§ **Task prompt**:
In the Finn Ltd accounting extract, what amount is listed for the windfall gain?

§ **Page extract**:
· · · ·
The profit before tax, as reported in the statement of comprehensive income of Finn Ltd (an Australian technology company) for the year ended 30 June 2019
amounted to: $9,820,000
including the following revenue and expense items:
Rent Revenue $306,000
Windfall Gain $552,000
Doubtful debts expense $61,000
Depreciation (Equipment) $398,900
Depreciation (Buildings) $98,000
Sick leave expense $276,000
Annual leave expense $184,000
Insurance expense $92,000
Fines expense $153,400
The draft statements of financial position of the company at 30 June 2019 and 2018 showed the following assets and liabilities:
2019 ($) 2018 ($)
· · · ·
§ **Records supplied**:
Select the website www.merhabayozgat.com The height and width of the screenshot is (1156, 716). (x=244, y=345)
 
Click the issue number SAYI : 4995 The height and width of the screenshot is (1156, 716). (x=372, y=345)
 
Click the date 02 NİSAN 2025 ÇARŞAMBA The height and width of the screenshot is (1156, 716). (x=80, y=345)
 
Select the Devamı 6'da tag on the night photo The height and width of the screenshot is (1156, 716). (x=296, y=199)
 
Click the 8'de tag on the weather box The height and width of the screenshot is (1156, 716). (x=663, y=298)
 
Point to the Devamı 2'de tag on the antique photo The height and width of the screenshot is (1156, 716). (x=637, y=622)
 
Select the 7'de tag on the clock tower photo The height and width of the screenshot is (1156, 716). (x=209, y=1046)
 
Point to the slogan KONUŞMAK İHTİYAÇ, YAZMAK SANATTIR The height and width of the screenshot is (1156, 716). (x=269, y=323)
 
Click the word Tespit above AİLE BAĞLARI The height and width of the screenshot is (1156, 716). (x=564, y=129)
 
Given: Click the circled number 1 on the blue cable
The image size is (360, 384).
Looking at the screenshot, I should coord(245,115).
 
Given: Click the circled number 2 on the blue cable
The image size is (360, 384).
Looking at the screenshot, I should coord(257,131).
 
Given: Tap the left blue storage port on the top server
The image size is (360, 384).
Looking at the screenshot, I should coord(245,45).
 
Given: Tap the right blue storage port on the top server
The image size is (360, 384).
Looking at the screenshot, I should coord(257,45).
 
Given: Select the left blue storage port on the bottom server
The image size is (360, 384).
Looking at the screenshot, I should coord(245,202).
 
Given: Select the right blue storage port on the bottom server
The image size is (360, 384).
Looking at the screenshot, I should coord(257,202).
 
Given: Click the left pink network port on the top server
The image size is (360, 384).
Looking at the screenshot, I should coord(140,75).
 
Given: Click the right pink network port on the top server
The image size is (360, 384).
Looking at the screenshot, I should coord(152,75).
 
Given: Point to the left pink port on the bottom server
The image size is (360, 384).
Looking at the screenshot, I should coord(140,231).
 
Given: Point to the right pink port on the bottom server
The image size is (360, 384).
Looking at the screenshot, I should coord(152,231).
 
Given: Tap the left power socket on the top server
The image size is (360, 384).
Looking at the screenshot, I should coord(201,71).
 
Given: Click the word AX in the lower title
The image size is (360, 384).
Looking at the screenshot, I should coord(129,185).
· · · ·
§ **Answer to this exercise**:
$552,000